Kebebasan pers adalah aspek penting dalam demokrasi yang tidak bisa diabaikan. Dalam peranannya, pers harus menjaga kebenaran, menyebarkan informasi kepada masyarakat, dan mengontrol kekuasaan. Namun, kenyataan di lapangan menunjukkan bahwa jurnalis sering kali menghadapi ancaman dan penindasan atas tindakan mereka. Di berbagai negara, banyak jurnalis yang menjadi korban intimidasi dan kekerasan karena berani menyuarakan fakta yang tidak diinginkan oleh pihak berwenang.
Salah satu contoh yang menggambarkan ancaman terhadap kebebasan pers adalah kasus Ahmet Altan di Turki. Altan, seorang jurnalis senior, telah dipenjara selama lebih dari 1.500 hari karena tuduhan terkait dengan percobaan kudeta pada tahun 2016. Di Mesir, Mahmoud Hussein Gomaa juga telah menjalani masa penahanan selama sembilan tahun karena karyanya di Al-Jazeera dianggap mengganggu ketertiban publik.
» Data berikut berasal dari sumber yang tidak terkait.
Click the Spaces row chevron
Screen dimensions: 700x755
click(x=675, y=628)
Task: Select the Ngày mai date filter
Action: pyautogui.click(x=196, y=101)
Kondisi serupa juga terjadi di Iran, di mana Mohammad Mosaed dijatuhi hukuman kurungan hampir lima tahun karena kritiknya terhadap penanganan pandemi Covid-19. Di Brasil, jurnalis Solafa Magdy mengalami pengabaian medis dan kondisi penjara yang buruk atas liputannya mengenai isu imigrasi.
Kisah para jurnalis ini menjadi pengingat bahwa kebebasan pers adalah hal yang sangat penting dalam menjaga demokrasi. Meskipun Undang-Undang Nomor 40 Tahun 1999 di Indonesia telah menjamin kebebasan pers, tantangan tetap ada dalam bentuk tekanan politik dan ancaman fisik. Semua individu memiliki tanggung jawab untuk mendukung dan melindungi kebebasan pers demi kebenaran dan informasi yang akurat untuk masyarakat.